Ma da oggi al Cav. tocca affrontare il complesso dossier Gianfranco Fini, un tema su cui – dicono – il premier non ha le idee chiare. Berlusconi oscilla tra il pragmatismo che gli suggerisce Letta e la tentazione di assecondare il proprio istinto umorale. Non è escluso che i cofondatori si incontrino questa settimana, in un faccia a faccia aperto a ogni esito, un vertice dal quale con le stesse probabilità potrebbero uscire abbracciandosi come prendendosi a cazzotti. Ma sarebbe l'ultima volta, almeno da compagni di partito.
E' previsto per domani un giro di consultazioni del Pdl a Palazzo Grazioli. La maggior parte dell'entourage berlusconiano preme sul Cav. affinché telefoni all'ex leader di An e sciolga l'impasse. “Che sia pace o guerra, devono essere direttamente loro a decidere le tappe del decorso”, confermano dal nido delle aquile berlusconiane. Parole condivise dal campo finiano. Ma non è chiaro che cosa voglia fare il presidente del Consiglio; così ognuno azzarda la propria spericolata previsione alimentando uno strano clima di suspense nel Palazzo. Anche Fini aspetta, considera la questione Brancher “un grosso problema risolto” (forse un segno di appeasement?) e lascia che sia il Cav. a muovere.

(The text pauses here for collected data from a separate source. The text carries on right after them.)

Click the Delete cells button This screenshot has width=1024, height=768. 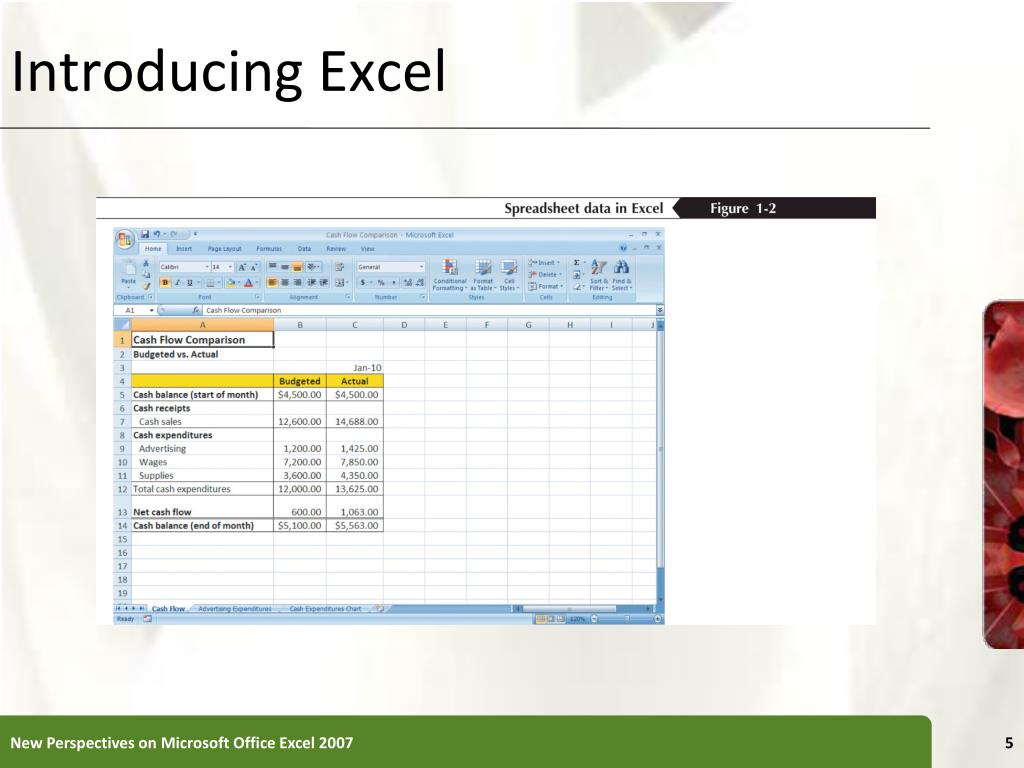(x=545, y=274)
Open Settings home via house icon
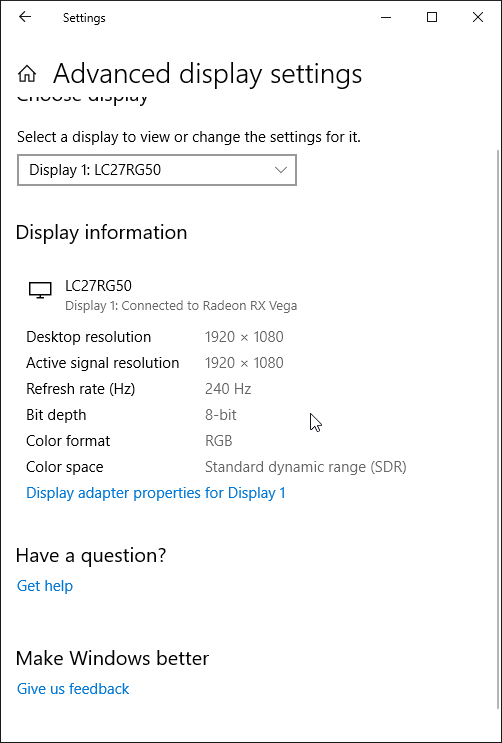The height and width of the screenshot is (743, 502). (x=27, y=73)
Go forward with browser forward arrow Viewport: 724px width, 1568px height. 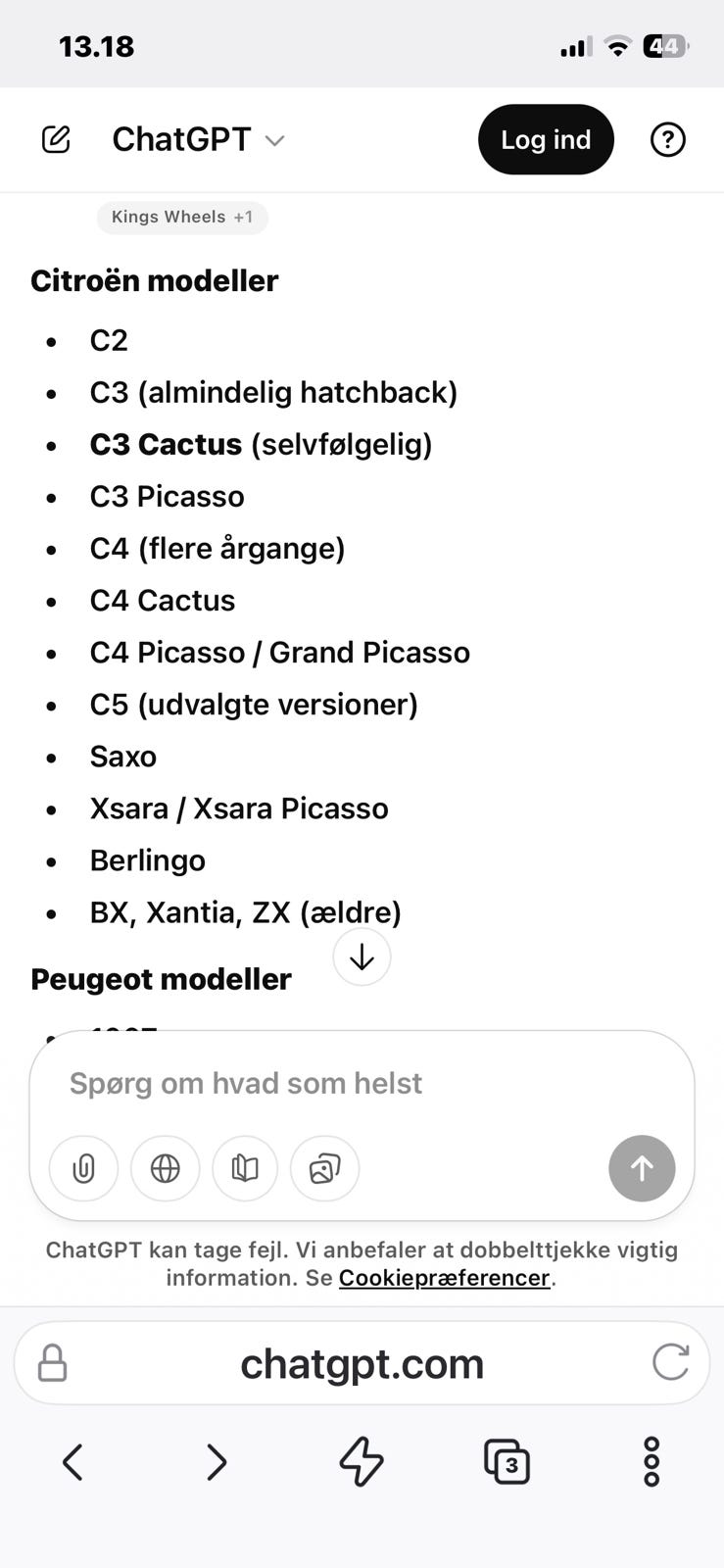[x=217, y=1462]
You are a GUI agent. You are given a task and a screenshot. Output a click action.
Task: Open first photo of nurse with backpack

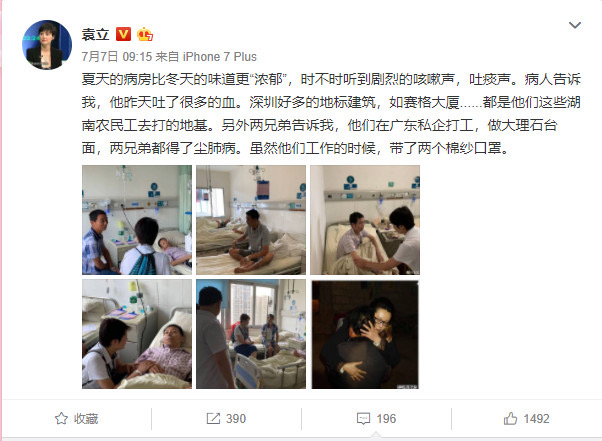point(137,220)
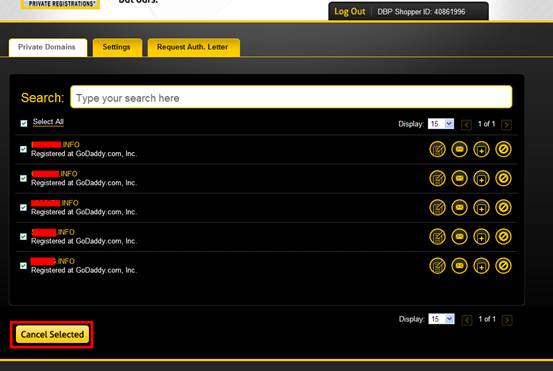Click the edit contact icon in the fifth domain row

coord(437,266)
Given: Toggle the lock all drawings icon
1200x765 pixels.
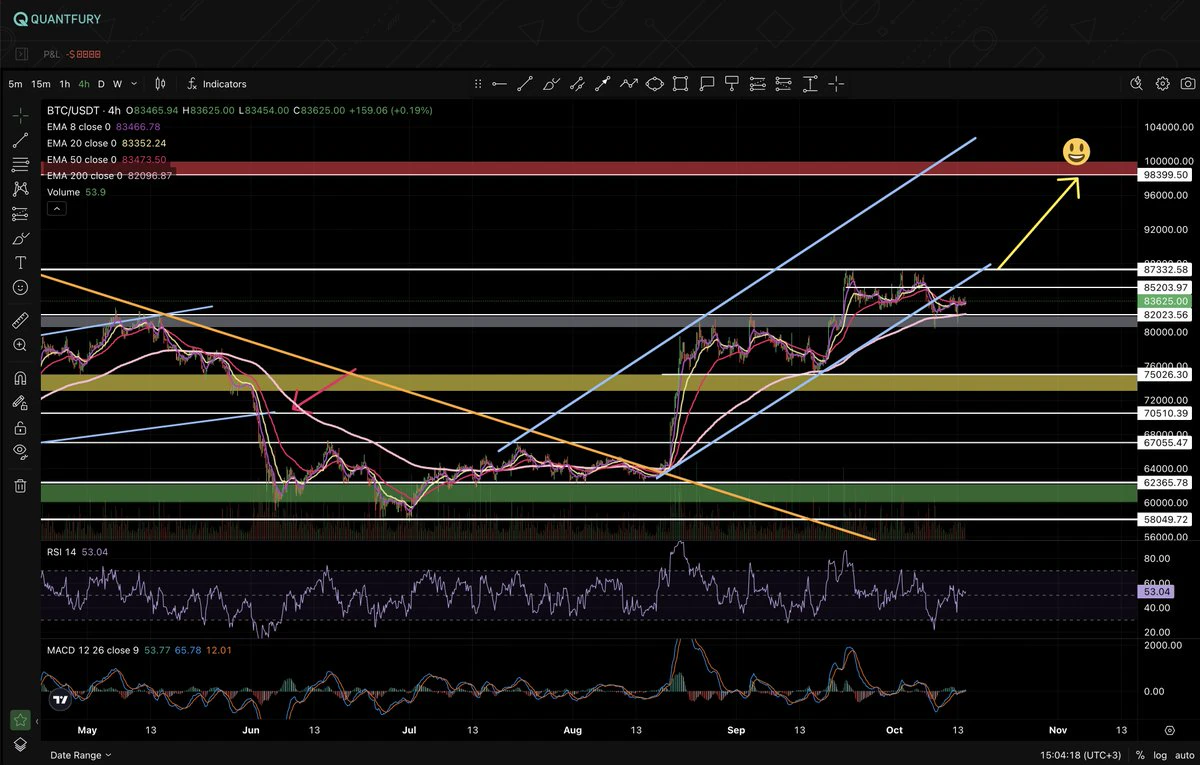Looking at the screenshot, I should (x=20, y=427).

Ieri, in privato, Fini sorrideva delle ricostruzioni giornalistiche che lo descrivono pronto ad allearsi con Casini, Rutelli e gli scontenti del Pdl: “A questo governo non si farà mai mancare la fiducia”. Una promessa e una minaccia. Come dire: non esiste l'ipotesi di una crisi pilotata o indotta. Non ci saranno alibi.
Gli uomini più fedeli del presidente della Camera, dopo le polemiche dei giorni scorsi, inviano messaggi di pace individuando nella vicenda Brancher e nel vertice con Tremonti dei segnali importanti di reattività. Lo dice Italo Bocchino (che sponsorizza un divorzio consensuale da Berlusconi) e lo conferma anche Silvano Moffa, uno dei finiani più rispettati a Palazzo Grazioli: “Il caso Brancher è chiuso – dice – Il gesto delle dimissioni gli fa onore. Adesso è necessario che Fini e Berlusconi trovino un punto di equilibrio. C'è bisogno di una intesa che poggi su un patto di fine legislatura e su una robusta iniezione di democrazia nel Pdl”. L'impressione è che la fase degli intermediari sia finita: il Pdl è di fronte a un tornante decisivo, dovranno imboccarlo da soli i due più diretti interessati. “Basta che non tirino dritto schiantandosi entrambi”, ironizza qualcuno nel Pdl.